WHAT THE TASK REQUIRES:
Copy everything from "You are a computer-use agent. 337x253 pixels." down to "pos(73,243)", putting "dark gray" in place of "light gray" and keeping the rest the same.

ROWS:
════════

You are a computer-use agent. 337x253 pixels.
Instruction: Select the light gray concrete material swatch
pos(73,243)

════════

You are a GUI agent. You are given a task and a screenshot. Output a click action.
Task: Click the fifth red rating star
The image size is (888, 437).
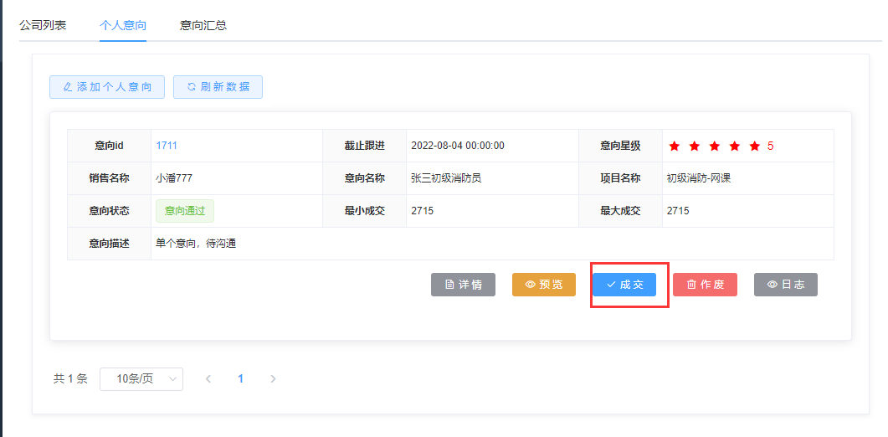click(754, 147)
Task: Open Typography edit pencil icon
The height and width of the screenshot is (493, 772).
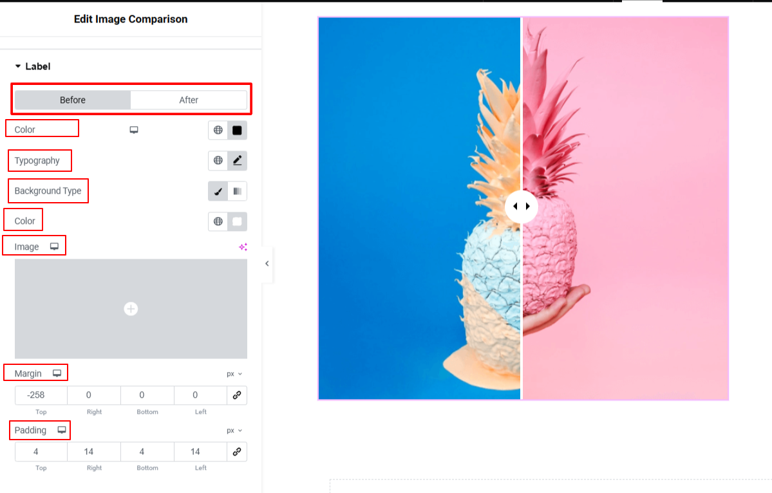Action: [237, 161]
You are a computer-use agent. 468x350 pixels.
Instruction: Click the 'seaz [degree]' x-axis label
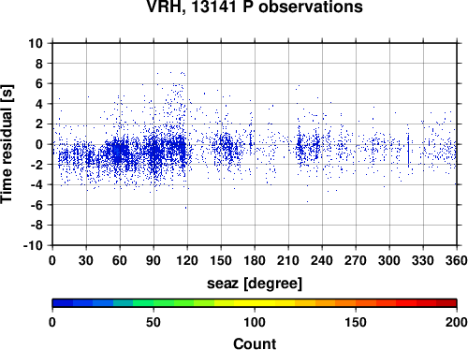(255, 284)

════════

RESPONSE TO THE TASK:
You are a computer-use agent. 337x253 pixels.
Instruction: Select the dark gray concrete material swatch
pos(73,243)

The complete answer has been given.